Below are lines of data; restate word for word those running from the line containing "İş ilanları sitesi CVyolla.com (41, 2264)" to the line containing "[Facebook CVyolla.com] (20, 2208)", inclusive, and no others.

START PROVIDED ENTRIES

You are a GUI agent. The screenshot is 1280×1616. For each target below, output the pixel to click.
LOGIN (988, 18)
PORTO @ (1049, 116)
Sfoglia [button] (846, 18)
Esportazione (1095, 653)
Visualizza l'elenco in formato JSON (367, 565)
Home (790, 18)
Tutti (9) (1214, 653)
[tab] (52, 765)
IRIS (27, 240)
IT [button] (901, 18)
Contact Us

END PROVIDED ENTRIES
START PROVIDED ENTRIES

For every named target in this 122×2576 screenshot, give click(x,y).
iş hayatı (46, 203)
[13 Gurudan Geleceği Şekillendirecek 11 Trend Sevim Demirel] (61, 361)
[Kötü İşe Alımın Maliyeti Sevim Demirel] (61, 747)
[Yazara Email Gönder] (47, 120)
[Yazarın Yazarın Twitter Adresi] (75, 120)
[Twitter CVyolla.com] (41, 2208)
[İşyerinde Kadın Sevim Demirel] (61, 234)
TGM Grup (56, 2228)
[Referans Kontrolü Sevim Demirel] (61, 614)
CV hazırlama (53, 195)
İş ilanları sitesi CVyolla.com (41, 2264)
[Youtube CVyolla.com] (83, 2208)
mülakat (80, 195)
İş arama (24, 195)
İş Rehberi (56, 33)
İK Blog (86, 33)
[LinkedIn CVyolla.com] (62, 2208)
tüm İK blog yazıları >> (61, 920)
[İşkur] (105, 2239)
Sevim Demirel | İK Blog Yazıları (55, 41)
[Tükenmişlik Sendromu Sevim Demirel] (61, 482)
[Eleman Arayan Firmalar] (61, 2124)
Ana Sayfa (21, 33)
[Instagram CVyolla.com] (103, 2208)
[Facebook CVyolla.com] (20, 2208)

END PROVIDED ENTRIES
START PROVIDED ENTRIES

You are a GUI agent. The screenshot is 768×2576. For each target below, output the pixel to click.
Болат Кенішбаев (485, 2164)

END PROVIDED ENTRIES

WRITTEN SOLUTION:
İş ilanları sitesi CVyolla.com (41, 2264)
[Youtube CVyolla.com] (83, 2208)
mülakat (80, 195)
İş arama (24, 195)
İş Rehberi (56, 33)
İK Blog (86, 33)
[LinkedIn CVyolla.com] (62, 2208)
tüm İK blog yazıları >> (61, 920)
[İşkur] (105, 2239)
Sevim Demirel | İK Blog Yazıları (55, 41)
[Tükenmişlik Sendromu Sevim Demirel] (61, 482)
[Eleman Arayan Firmalar] (61, 2124)
Ana Sayfa (21, 33)
[Instagram CVyolla.com] (103, 2208)
[Facebook CVyolla.com] (20, 2208)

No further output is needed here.